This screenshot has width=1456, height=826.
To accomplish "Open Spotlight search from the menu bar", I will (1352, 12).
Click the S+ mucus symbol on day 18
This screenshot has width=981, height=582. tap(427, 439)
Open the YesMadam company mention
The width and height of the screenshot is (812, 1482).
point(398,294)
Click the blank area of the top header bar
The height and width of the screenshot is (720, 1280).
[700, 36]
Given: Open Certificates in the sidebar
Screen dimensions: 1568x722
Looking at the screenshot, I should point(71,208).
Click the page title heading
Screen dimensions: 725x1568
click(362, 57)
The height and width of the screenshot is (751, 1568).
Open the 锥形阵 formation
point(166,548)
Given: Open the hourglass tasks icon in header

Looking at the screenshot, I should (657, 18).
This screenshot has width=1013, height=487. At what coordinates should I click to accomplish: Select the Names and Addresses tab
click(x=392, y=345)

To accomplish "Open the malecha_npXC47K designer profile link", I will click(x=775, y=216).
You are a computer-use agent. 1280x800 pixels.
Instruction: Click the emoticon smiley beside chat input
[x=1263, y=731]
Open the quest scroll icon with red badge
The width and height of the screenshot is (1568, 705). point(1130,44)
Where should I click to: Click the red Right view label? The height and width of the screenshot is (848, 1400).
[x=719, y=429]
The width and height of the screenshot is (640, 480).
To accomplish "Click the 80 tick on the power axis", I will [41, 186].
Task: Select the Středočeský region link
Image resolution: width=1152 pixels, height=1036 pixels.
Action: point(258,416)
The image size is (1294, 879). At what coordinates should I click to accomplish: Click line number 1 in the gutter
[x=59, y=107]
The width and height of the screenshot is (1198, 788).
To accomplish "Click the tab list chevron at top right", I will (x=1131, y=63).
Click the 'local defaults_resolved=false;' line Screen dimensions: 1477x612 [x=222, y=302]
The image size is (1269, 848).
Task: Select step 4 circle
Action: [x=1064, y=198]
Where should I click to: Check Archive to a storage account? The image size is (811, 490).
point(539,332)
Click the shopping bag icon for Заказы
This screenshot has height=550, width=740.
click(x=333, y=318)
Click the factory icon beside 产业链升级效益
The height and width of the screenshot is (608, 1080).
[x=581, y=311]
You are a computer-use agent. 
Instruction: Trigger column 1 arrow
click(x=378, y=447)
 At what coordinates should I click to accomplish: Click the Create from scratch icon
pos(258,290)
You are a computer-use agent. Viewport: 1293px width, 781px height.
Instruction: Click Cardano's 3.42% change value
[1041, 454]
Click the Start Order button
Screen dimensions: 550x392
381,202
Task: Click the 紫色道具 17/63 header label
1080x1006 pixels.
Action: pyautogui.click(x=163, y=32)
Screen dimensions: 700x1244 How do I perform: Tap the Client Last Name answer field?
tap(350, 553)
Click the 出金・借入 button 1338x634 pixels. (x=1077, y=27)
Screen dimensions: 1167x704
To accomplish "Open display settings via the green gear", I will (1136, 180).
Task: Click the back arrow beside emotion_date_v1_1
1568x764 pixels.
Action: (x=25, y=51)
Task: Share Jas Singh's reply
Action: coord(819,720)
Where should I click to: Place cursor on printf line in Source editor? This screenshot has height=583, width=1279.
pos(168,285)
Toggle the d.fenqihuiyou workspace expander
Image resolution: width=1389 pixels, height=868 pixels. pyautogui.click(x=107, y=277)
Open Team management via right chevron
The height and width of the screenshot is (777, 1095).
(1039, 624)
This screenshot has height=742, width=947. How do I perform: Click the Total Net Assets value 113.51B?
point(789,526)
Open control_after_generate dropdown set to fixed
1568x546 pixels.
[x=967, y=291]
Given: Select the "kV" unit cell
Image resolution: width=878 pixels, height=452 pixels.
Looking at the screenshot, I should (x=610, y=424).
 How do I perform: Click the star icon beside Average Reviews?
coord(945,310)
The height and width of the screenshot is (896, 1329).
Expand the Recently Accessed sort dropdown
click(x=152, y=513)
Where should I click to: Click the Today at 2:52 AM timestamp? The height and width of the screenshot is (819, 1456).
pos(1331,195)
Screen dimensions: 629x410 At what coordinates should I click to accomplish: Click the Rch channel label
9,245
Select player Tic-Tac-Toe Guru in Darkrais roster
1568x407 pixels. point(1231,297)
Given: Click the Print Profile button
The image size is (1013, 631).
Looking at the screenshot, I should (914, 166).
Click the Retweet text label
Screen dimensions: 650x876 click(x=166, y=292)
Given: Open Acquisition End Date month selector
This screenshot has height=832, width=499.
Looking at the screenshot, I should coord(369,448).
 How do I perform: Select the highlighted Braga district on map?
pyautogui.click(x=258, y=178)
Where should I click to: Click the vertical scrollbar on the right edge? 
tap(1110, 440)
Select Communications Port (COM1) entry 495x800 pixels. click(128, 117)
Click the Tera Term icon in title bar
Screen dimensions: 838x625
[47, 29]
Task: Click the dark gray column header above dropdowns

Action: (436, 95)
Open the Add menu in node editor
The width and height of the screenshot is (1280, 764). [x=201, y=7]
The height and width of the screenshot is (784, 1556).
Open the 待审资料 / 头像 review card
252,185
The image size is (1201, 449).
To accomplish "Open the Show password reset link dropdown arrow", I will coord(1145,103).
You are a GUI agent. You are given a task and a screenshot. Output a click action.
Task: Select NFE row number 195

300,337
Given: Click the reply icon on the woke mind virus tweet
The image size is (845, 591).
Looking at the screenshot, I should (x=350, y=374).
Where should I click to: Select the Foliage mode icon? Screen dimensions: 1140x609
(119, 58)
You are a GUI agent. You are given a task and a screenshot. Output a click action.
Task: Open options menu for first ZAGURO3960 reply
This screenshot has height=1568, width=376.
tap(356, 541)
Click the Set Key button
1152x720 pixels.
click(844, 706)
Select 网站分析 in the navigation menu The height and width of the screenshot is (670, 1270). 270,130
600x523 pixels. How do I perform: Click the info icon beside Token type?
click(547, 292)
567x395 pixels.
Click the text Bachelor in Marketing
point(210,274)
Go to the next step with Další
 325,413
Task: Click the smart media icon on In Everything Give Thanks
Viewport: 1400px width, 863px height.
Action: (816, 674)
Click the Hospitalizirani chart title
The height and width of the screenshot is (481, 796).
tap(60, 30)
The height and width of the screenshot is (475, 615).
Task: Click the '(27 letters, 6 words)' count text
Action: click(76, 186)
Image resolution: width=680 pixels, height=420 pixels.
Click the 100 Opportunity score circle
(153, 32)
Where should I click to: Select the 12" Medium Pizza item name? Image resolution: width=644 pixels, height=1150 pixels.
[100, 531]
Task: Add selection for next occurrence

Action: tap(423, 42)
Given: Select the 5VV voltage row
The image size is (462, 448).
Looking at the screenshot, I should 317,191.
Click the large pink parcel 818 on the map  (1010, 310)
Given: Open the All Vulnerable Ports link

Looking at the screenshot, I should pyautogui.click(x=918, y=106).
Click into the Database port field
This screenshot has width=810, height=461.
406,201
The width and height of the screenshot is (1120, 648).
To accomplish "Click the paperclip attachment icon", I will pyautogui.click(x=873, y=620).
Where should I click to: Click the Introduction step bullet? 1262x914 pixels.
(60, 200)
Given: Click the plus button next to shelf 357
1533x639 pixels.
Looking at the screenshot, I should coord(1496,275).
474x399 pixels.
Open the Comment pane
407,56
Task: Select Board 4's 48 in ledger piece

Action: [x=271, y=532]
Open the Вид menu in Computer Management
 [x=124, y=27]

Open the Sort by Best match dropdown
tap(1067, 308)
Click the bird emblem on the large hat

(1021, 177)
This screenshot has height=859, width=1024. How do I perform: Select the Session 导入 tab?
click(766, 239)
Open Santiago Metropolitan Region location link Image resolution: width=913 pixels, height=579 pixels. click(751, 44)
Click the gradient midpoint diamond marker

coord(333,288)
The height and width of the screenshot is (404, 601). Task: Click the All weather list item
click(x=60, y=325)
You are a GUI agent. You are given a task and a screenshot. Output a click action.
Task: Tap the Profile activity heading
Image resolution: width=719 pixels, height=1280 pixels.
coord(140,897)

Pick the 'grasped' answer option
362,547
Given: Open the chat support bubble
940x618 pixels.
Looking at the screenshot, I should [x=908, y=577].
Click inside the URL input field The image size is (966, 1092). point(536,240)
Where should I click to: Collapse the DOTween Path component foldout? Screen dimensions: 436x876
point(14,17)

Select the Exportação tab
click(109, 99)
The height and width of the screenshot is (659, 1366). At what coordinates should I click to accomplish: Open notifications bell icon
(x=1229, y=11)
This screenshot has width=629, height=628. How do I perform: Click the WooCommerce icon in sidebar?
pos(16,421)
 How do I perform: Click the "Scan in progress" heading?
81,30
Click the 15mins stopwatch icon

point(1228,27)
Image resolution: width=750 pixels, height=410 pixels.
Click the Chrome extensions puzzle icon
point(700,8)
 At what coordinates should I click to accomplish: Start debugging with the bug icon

ABOUT THIS TASK — Please give an exact copy of the lines above, beginning with the line containing "Open the quest scroll icon with red badge" and running through the line containing "The width and height of the screenshot is (640, 480).", and of no other lines.

SOLUTION TO THIS TASK —
Open the quest scroll icon with red badge
The width and height of the screenshot is (1568, 705). point(1130,44)
Where should I click to: Click the red Right view label? The height and width of the screenshot is (848, 1400).
[x=719, y=429]
The width and height of the screenshot is (640, 480).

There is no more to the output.